The key to turning privacy notices into something useful for consumers is to rethink their purpose. A company's policy might show compliance with the regulations the firm is bound to follow, but remains impenetrable to a regular reader.

The starting point for developing consumer-friendly privacy notices is to make them relevant to the user's activity, understandable and actionable. As part of the Usable Privacy Policy Project, my colleagues and I developed a way to make privacy notices more effective.

The first principle is to break up the documents into smaller chunks and deliver them at times that are appropriate for users. Right now, a single multi-page policy might have many sections and paragraphs, each relevant to different services and activities. Yet people who are just casually browsing a website need only a little bit of information about how the site handles their IP addresses, if what they look at is shared with advertisers and if they can opt out of interest-based ads. Those people doesn't[sic] need to know about many other things listed in all-encompassing policies, like the rules associated with subscribing to the site's email newsletter, nor how the site handles personal or financial information belonging to people who make purchases or donations on the site.

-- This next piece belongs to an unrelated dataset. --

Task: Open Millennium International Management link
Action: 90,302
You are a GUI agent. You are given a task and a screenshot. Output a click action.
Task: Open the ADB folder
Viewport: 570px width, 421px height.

When a person does decide to sign up for email updates or pay for a service through the site, then an additional short privacy notice could tell her the additional information she needs to know. These shorter documents should also offer users meaningful choices about what they want a company to do – or not do – with their data. For instance, a new subscriber might be allowed to choose whether the company can share his email address or other contact information with outside marketing companies by clicking a check box.

This article was originally published on The Conversation. Read the original article.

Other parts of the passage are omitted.